第10章 セキュリティー

以下の章では、セキュリティーに関する RHEL 8 と RHEL 9 の間の最も重要な変更点を説明します。

10.1. セキュリティーコンプライアンス

ドラフトとして提供される CIS および DISA STIG プロファイル

Center for Internet Security (CIS) および Defense Industry Security Association Security Technical Implementation Guides (DISA STIG) のベンチマークに基づくプロファイルは、発行機関が RHEL 9 の公式ベンチマークをまだ公開していないため、ドラフトとして提供されています。
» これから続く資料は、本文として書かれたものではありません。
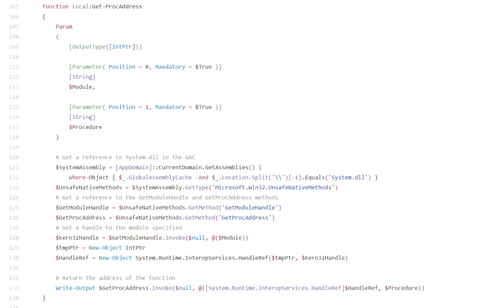Click the [String] type on line 116
The width and height of the screenshot is (489, 308).
[82, 117]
さらに、OSSP プロファイルは実装されているため、ドラフトに含まれています。

RHEL 9 で使用可能なプロファイルの完全なリストについては、RHEL 9 で対応している SCAP セキュリティーガイドプロファイル を参照してください。

OpenSCAP が SHA-1 および MD5 に対応しなくなる

Red Hat Enterprise Linux 9 では SHA-1 ハッシュ関数および MD5 ハッシュ関数が削除されたため、OVAL filehash_test のサポートが OpenSCAP から削除されました。また、OpenSCAP の OVAL filehash58_test 実装から、SHA-1 ハッシュ関数および MD5 ハッシュ関数への対応が非推奨になりました。その結果、OpenSCAP は、OVAL filehash_testnotchecked として使用する SCAP コンテンツのルールを評価します。また、filehash58_object 内の hash_type 要素が SHA-1 または MD5 に設定されている OVAL filehash58_test を評価すると、OpenSCAP は notchecked を返します。
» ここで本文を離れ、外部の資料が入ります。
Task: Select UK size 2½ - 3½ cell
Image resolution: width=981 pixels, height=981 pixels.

OVAL コンテンツを更新するには、影響を受ける SCAP コンテンツを書き換えて、filehash_test の代わりに filehash58_test を使用し、filehash58_object 内の hash_type 要素で SHA-224SHA-256SHA-384SHA-512 のいずれかを使用します。
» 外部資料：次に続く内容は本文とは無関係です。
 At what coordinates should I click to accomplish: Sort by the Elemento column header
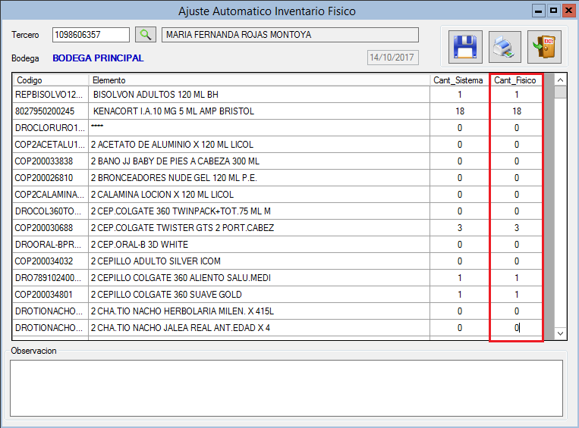coord(258,80)
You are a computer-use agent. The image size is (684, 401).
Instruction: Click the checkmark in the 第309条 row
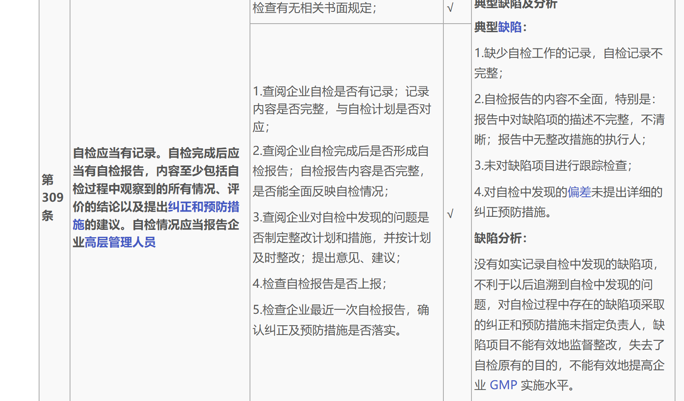450,214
OpenSCAP は、XCCDF ファイルの代わりにデータストリームファイルを使用します。

SCAP ソースデータストリームファイル (ssg-rhel9-ds.xml) には、以前のバージョンの RHEL では XCCDF ファイル (ssg-rhel9-xccdf.xml) に含まれていたすべてのデータが含まれています。SCAP ソースデータストリームは、コンプライアンススキャンの実行に必要なすべてのコンポーネント (XCCDF、OVAL、CPE) を含むコンテナーファイルです。RHEL 7 以降、XCCDF の代わりに SCAP ソースデータストリームを使用することが推奨されています。RHEL の以前のバージョンでは、XCCDF ファイルと SCAP ソースデータストリームのデータが重複していました。RHEL 9 では、RPM パッケージのサイズを縮小するために、この重複が削除されています。シナリオでデータストリームの代わりに個別のファイルを使用する必要がある場合は、# oscap ds sds-split /usr/share/xml/scap/ssg/content/ssg-rhel9-ds.xml output_directory コマンドを使用してデータストリームファイルを分割することができます。